--- START ---
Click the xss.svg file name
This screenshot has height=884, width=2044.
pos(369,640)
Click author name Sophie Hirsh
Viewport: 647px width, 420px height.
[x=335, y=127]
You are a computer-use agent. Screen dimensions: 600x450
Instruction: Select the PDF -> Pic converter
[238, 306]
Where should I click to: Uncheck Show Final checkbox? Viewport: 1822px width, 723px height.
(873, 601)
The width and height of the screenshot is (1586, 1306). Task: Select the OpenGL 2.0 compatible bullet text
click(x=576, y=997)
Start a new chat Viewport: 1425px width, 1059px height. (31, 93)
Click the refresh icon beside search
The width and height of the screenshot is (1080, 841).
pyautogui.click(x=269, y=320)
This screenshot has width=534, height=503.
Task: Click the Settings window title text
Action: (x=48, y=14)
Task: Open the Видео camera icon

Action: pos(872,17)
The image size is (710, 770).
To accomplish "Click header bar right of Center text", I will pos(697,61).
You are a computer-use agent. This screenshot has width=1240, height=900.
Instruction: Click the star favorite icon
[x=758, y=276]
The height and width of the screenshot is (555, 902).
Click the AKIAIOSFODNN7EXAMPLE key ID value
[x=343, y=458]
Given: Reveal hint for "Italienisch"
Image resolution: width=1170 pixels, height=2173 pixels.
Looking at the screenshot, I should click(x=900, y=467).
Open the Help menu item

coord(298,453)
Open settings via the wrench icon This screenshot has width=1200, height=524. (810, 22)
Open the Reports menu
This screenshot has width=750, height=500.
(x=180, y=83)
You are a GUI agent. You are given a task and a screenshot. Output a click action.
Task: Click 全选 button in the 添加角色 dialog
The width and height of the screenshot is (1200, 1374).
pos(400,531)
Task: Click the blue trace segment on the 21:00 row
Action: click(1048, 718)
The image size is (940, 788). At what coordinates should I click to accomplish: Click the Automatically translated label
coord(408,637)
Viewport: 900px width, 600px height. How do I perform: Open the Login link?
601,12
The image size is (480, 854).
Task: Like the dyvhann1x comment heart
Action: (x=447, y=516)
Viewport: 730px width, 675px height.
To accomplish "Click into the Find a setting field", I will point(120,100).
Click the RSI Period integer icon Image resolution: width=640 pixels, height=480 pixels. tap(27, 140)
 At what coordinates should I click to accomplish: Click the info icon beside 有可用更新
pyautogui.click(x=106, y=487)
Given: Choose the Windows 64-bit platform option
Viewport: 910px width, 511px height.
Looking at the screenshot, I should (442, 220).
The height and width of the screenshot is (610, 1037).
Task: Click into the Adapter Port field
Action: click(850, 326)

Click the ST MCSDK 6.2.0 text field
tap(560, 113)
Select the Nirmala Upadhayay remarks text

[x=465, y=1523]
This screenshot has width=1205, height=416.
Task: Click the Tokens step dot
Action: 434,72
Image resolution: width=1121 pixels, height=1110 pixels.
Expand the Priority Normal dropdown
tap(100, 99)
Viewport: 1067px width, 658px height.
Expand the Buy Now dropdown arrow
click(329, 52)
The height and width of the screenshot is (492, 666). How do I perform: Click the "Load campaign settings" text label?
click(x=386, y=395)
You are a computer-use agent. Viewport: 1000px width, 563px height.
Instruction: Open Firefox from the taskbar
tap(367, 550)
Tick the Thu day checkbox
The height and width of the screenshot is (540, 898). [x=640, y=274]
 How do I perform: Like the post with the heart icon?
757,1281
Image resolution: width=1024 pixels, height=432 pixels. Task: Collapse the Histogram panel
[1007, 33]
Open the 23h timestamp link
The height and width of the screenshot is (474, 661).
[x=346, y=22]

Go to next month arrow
--- END ---
> Your goal
What is needed is the number of lines above that include the string "computer", and nothing else.

> Output for this task
3